We start with grace but then arise and we walk, which is a metaphor for how we live our lives in the church — with our Christian family, and in the world — among our neighbors. As our baptism teaches us once again, we die to sin and are raised to walk in newness of life.
The life of a believer is a life through which we move. It is an active life, a life that is does not sit still. We walk with Christ! Grace leads to acts of gratitude. Faith flows forth in good works of love for others. When we rest in Christ by sitting with him and drawing upon all the blessings of our salvation, we gain energy to get up and go out to give our lives for the life of the world.
In walking, we walk with Jesus. We walk with each other. We walk with our neighbors. We walk in love. We walk in kindness. As we walk the Lord leads us in paths of justice and peace. As Jesus did, so we too walk among all kinds of people and learn to relate to them in ways that will bless and enrich our lives together with God’s shalom.

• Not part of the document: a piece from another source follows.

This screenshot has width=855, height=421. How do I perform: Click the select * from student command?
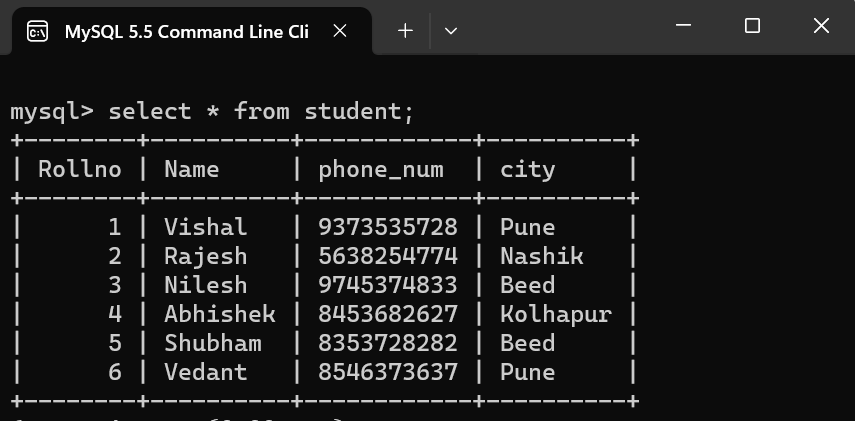pyautogui.click(x=260, y=111)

There is one more posture the Christian takes, according to Ephesians. First we sit, then we learn to walk, then finally we STAND. In Ephesians 6, we read “Be strong in the Lord and in the strength of his power. Put on the whole armor of God, so that you may be able to stand against the wiles of the devil. …Take up the whole armor of God, so that you may be able to withstand on that evil day, and having done everything, to stand firm.”
Paul tells us in no uncertain terms that, as we live in this world, we will encounter powers of sin, evil, corruption, and death that will attempt to thwart us in our Christian lives. They will try to steal our rest in Christ and they will try to divert us from walking with Christ. That, Ephesians says, is when we will need to take a stand. That is when we will need to try and withstand, to resist, to oppose that which threatens shalom in our lives and in our world. This too is a part of our baptismal pledge, when we renounce the devil and all the forces that defy God.
So, this is Ephesians. We SIT — we rest in Christ. We WALK — we live out our faith in the world. We STAND — we oppose and resist the forces of chaos that foster brokenness, injustice, and conflict in our lives and relationships. I look forward to taking an Epiphany journey with you through this wonderful epistle.
May the word of Christ dwell in us with all wisdom. Amen.